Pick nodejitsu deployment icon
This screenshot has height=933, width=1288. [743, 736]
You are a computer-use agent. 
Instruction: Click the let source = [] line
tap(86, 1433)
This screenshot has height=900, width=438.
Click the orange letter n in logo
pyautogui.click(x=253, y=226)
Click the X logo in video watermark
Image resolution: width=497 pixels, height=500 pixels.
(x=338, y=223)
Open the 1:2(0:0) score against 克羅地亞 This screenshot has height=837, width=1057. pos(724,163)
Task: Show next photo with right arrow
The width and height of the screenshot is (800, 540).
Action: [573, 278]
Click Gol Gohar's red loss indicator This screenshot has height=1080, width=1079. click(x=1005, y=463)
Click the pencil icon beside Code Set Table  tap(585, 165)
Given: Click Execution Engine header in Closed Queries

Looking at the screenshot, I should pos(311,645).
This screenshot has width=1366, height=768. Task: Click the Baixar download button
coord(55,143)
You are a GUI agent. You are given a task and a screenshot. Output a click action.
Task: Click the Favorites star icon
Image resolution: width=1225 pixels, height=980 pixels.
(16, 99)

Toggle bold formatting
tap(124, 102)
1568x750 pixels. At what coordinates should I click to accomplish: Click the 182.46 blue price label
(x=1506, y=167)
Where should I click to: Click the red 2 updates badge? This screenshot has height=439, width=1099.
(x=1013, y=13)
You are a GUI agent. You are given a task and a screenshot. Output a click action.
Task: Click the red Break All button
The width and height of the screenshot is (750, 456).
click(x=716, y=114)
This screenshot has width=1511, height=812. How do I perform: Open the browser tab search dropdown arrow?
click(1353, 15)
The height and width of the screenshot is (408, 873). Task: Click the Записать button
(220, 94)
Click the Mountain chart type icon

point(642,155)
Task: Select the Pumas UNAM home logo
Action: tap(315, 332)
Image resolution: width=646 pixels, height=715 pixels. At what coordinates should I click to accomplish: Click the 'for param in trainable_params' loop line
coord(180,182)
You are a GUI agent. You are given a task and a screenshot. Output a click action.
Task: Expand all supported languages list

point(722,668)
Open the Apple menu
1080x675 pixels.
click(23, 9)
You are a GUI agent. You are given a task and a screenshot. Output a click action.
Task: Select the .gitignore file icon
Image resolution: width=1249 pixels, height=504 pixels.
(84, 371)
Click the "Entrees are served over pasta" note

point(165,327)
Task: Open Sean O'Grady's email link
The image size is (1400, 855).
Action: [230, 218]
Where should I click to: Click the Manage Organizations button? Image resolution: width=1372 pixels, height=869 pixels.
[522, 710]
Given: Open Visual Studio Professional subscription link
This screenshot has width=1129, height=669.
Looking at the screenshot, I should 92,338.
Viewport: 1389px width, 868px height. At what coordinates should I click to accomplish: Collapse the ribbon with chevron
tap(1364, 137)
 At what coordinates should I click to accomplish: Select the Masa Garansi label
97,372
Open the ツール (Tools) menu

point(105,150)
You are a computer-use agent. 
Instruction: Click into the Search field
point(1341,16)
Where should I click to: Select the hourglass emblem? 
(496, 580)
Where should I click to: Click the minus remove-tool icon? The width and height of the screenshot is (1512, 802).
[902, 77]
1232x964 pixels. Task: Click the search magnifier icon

★ ★ ★ ★ ★

EXERCISE AIM
Write out all of the records above again, word for word, with every line kept as it is.

EXERCISE RESPONSE
Pick nodejitsu deployment icon
This screenshot has height=933, width=1288. [743, 736]
You are a computer-use agent. 
Instruction: Click the let source = [] line
tap(86, 1433)
This screenshot has height=900, width=438.
Click the orange letter n in logo
pyautogui.click(x=253, y=226)
Click the X logo in video watermark
Image resolution: width=497 pixels, height=500 pixels.
(x=338, y=223)
Open the 1:2(0:0) score against 克羅地亞 This screenshot has height=837, width=1057. pos(724,163)
Task: Show next photo with right arrow
The width and height of the screenshot is (800, 540).
Action: [573, 278]
Click Gol Gohar's red loss indicator This screenshot has height=1080, width=1079. click(x=1005, y=463)
Click the pencil icon beside Code Set Table  tap(585, 165)
Given: Click Execution Engine header in Closed Queries

Looking at the screenshot, I should pos(311,645).
This screenshot has width=1366, height=768. Task: Click the Baixar download button
coord(55,143)
You are a GUI agent. You are given a task and a screenshot. Output a click action.
Task: Click the Favorites star icon
Image resolution: width=1225 pixels, height=980 pixels.
(16, 99)

Toggle bold formatting
tap(124, 102)
1568x750 pixels. At what coordinates should I click to accomplish: Click the 182.46 blue price label
(x=1506, y=167)
Where should I click to: Click the red 2 updates badge? This screenshot has height=439, width=1099.
(x=1013, y=13)
You are a GUI agent. You are given a task and a screenshot. Output a click action.
Task: Click the red Break All button
The width and height of the screenshot is (750, 456).
click(x=716, y=114)
This screenshot has width=1511, height=812. How do I perform: Open the browser tab search dropdown arrow?
click(1353, 15)
The height and width of the screenshot is (408, 873). Task: Click the Записать button
(220, 94)
Click the Mountain chart type icon

point(642,155)
Task: Select the Pumas UNAM home logo
Action: tap(315, 332)
Image resolution: width=646 pixels, height=715 pixels. At what coordinates should I click to accomplish: Click the 'for param in trainable_params' loop line
coord(180,182)
You are a GUI agent. You are given a task and a screenshot. Output a click action.
Task: Expand all supported languages list

point(722,668)
Open the Apple menu
1080x675 pixels.
click(23, 9)
You are a GUI agent. You are given a task and a screenshot. Output a click action.
Task: Select the .gitignore file icon
Image resolution: width=1249 pixels, height=504 pixels.
(84, 371)
Click the "Entrees are served over pasta" note

point(165,327)
Task: Open Sean O'Grady's email link
The image size is (1400, 855).
Action: [230, 218]
Where should I click to: Click the Manage Organizations button? Image resolution: width=1372 pixels, height=869 pixels.
[522, 710]
Given: Open Visual Studio Professional subscription link
This screenshot has width=1129, height=669.
Looking at the screenshot, I should 92,338.
Viewport: 1389px width, 868px height. At what coordinates should I click to accomplish: Collapse the ribbon with chevron
tap(1364, 137)
 At what coordinates should I click to accomplish: Select the Masa Garansi label
97,372
Open the ツール (Tools) menu

point(105,150)
You are a computer-use agent. 
Instruction: Click into the Search field
point(1341,16)
Where should I click to: Select the hourglass emblem? 
(496, 580)
Where should I click to: Click the minus remove-tool icon? The width and height of the screenshot is (1512, 802).
[902, 77]
1232x964 pixels. Task: Click the search magnifier icon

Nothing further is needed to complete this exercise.